Past anniversaries of Operation Lalang used to find Lim demanding that Dr Mahathir apologise for his action but there was silence on the part of the elderly DAP leader this year.
There is actually a deep sense of disquiet among many DAP politicians about Dr Mahathir. They are still distrustful of what they call the “old man’s agenda”. Their aim is to ride on his prestige but they are unsure whether this avid horseman is instead riding them like a horse.
But Lim’s word carries weight in the party. He has insisted that DAP needs to work with Dr Mahathir to break into the Malay hinterland and erode the influence of Umno.
Lim and Dr Mahathir are like some sort of secret lovers these days. They are together in their quest against Najib but they try not to be seen together because Lim turns off the average Malay while the average Chinese is not into Dr Mahathir.
Lim even chastised Najib for remarks seen as aimed at Dr Mahathir during the Budget speech. He said Najib was “hitting below the belt” for “deviously attacking Mahathir”.
Well, Lim did have a point there because Najib had concluded his Budget speech with a sort of farewell to Mahathirism and the unfulfilled Vision 2020. The Prime Minister announced his own vision for Malaysia, naming it TN50 or Tranformasi Nasional which will chart the future for a new Malaysian generation by the year 2050.
“Let the old legacy pass. We will create the future of Malaysia,” said Najib, without once mentioning Vision 2020.
To rub salt into the wound, Najib appointed the happening Youth and Sports Minister Khairy Jamaluddin to initiate the discourse for TN50.
It was quite a Machiavellian touch on Najib’s part.
Khairy is the perfect choice for the task but, as everyone knows, Dr Mahathir dislikes Khairy whom he privately mocked as “kambing hitam” (black sheep) from the day the latter’s father-in-law Tun Abdullah Ahmad Badawi became Prime Minister. Moreover, Khairy had stood in the way of Datuk Seri Mukhriz Mahathir’s political ambitions in Umno.
In his interview with Roketkini, Dr Mahathir dismissed Najib as a “failed student”. He was not amused with the opinion that Najib is his “best student” in the art of political survival.
But there is no denying that the student has elevated the art of the master.
Dr Mahathir has yet to respond to the Budget or TN50. Instead, he decided to give Najib a break and turned his guns on Tun Musa Hitam, his Deputy Prime Minister from 1981 to 1986.

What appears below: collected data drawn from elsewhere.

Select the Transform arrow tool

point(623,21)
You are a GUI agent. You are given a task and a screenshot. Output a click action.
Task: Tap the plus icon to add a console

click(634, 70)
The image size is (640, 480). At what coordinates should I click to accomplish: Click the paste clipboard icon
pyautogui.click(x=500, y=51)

He had read Musa’s memoirs Frankly Speaking and decided to do some frank speaking of his own.
He apparently could not stomach Musa’s claim that he resigned as Deputy Prime Minister after being accused of trying to oust Dr Mahathir.
Dr Mahathir published two confidential letters sent to him from Musa in his Chedet blog to show that Musa resigned because he was upset over Tengku Razaleigh Hamzah being made Trade and Industry Minister.

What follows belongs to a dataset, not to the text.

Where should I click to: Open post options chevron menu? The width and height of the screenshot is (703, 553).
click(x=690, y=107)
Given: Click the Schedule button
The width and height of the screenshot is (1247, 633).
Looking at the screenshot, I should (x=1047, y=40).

Dr Mahathir and Musa rode to victory in the 1981 general election as the 2Ms but their relationship swiftly went downhill, largely because of their different personalities and outlook and also because where Dr Mahathir is concerned, there can only be one tiger on the hill.
In 1984, Musa became the Umno deputy president against his rival Tengku Razaleigh Hamzah.

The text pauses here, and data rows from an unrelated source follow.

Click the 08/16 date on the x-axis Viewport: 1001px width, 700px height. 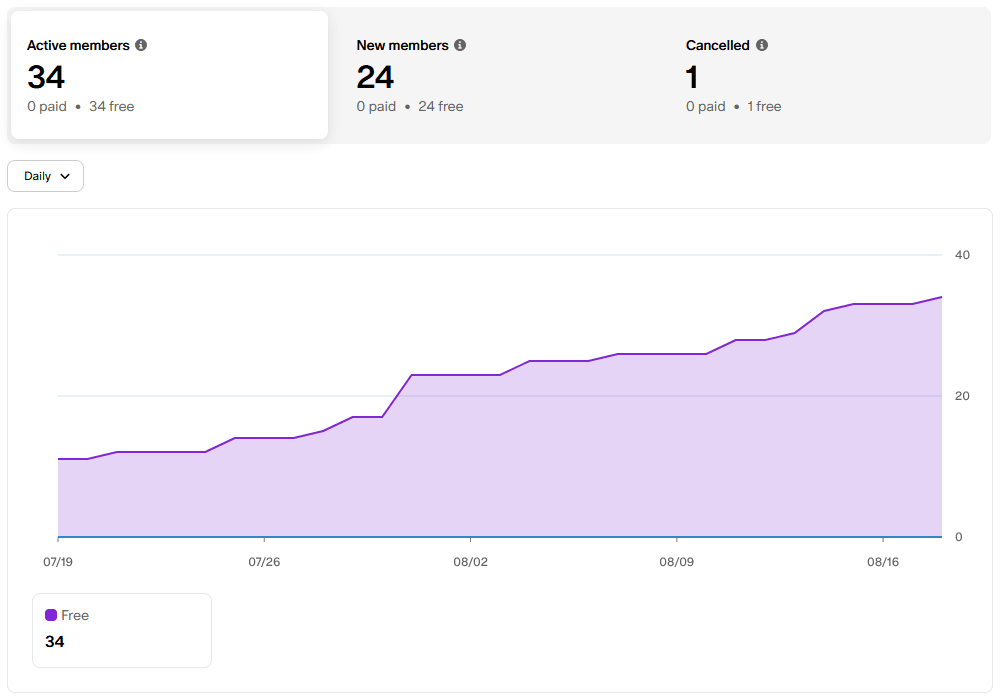click(883, 562)
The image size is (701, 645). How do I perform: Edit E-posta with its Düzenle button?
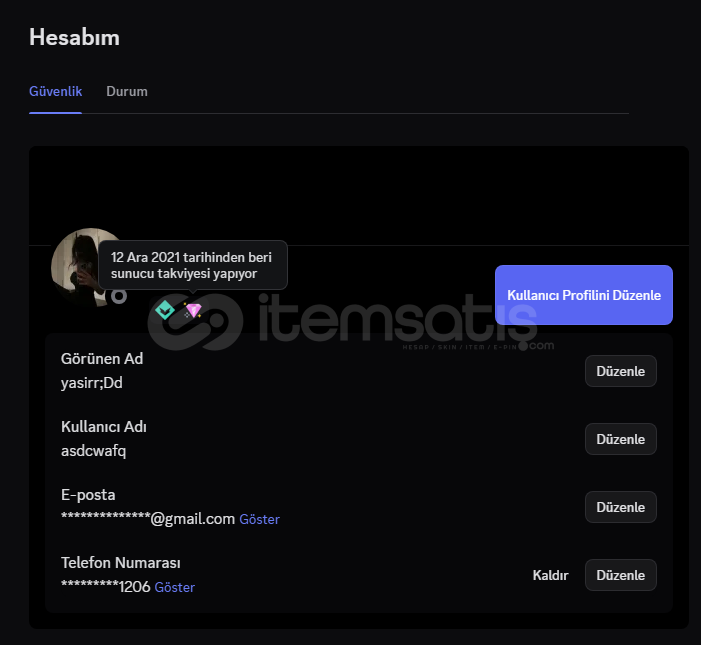[621, 507]
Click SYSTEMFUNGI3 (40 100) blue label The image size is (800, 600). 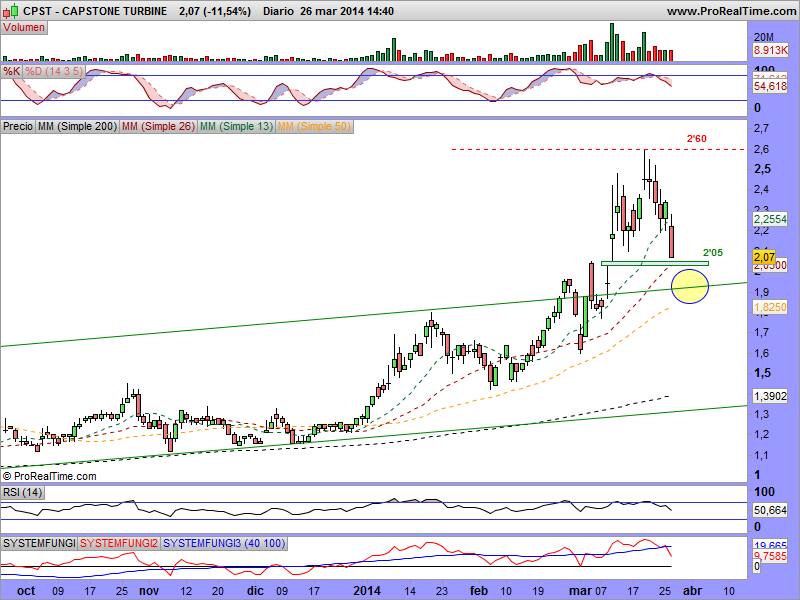coord(209,542)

In what was seen as a move to check the rise of Musa, Dr Mahathir offered Tengku Razaleigh the post of Trade and Industry Minister.
Musa was naturally unhappy and had penned the two letters to Dr Mahathir. The first letter was an attempt to dissuade Dr Mahathir from offering the Trade and Industry post to Tengku Razaleigh and Musa had ended the letter with an implied threat to resign.
Of course, the appointment went through and Musa sent the second letter, hand-written for greater confidentiality, to inform Dr Mahathir that he intended to resign as Deputy Prime Minister.
It played right into Dr Mahathir’s own long-term survival plans.
In hindsight, Musa was such a political naivete – he had beaten Tengku Razaleigh for the Umno No.2 post by a credible margin, he was the Deputy Prime Minister and he was resigning because his rival was back in the Cabinet. That was so weird, to say the least.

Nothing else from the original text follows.